# Data under study

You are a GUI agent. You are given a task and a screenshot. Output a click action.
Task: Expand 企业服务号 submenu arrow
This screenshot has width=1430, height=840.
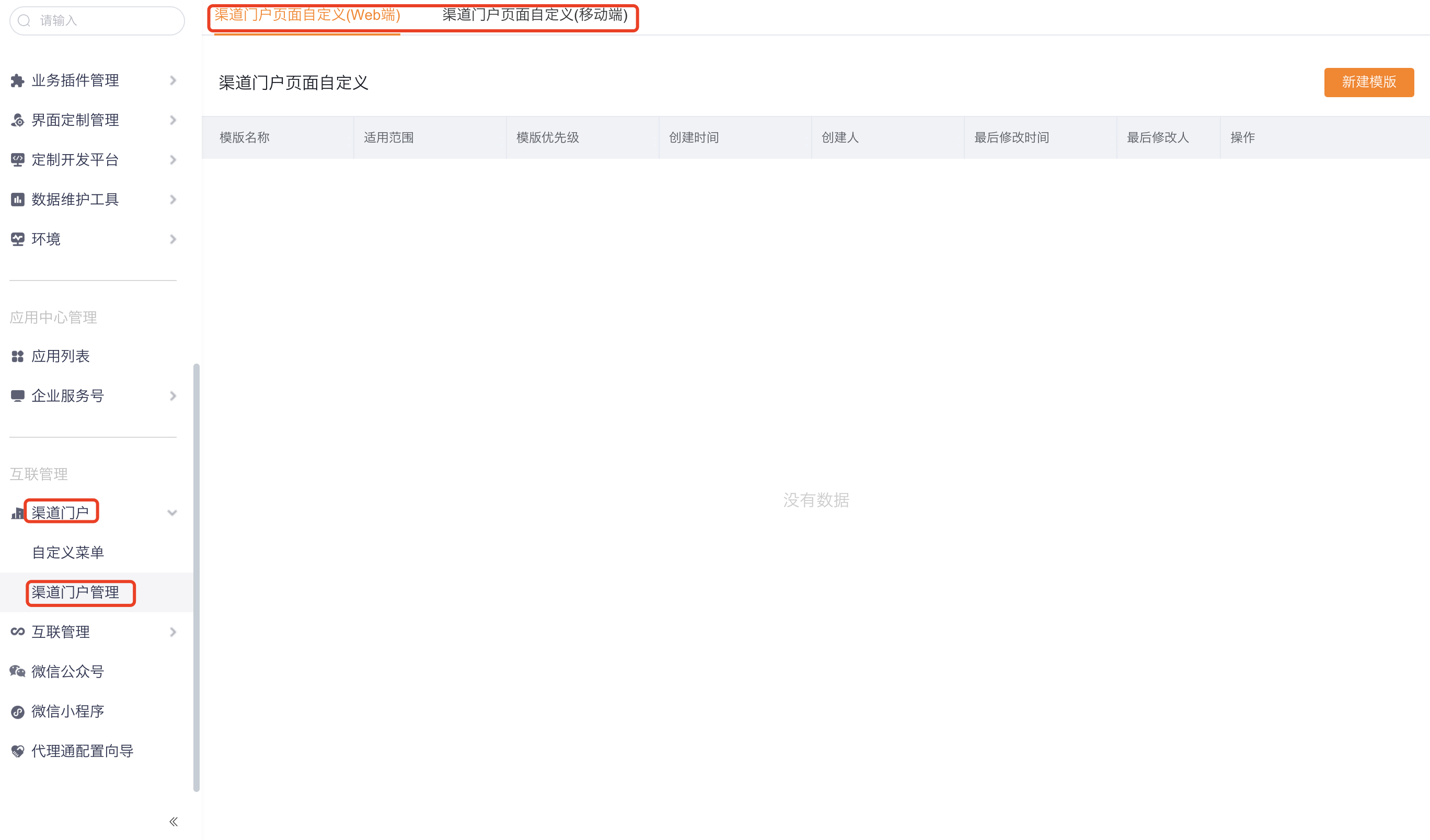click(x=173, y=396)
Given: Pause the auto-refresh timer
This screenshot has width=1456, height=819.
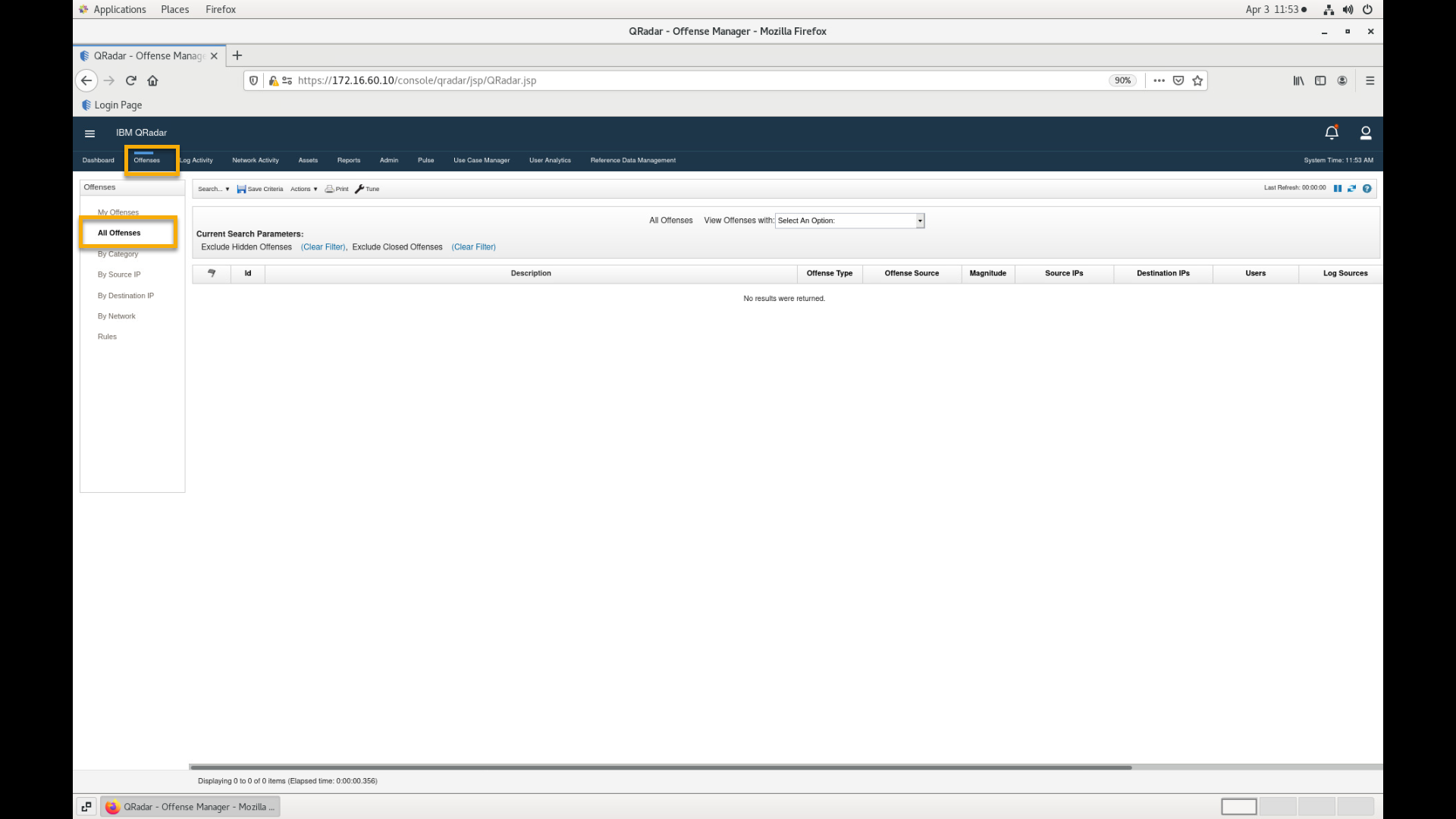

# Task description
Reproduce the lines above exactly, image-free.

# Solution
You are a GUI agent. You are given a task and a screenshot. Output a click action.
Task: Expand 企业服务号 submenu arrow
This screenshot has width=1430, height=840.
click(x=173, y=396)
Given: Pause the auto-refresh timer
This screenshot has width=1456, height=819.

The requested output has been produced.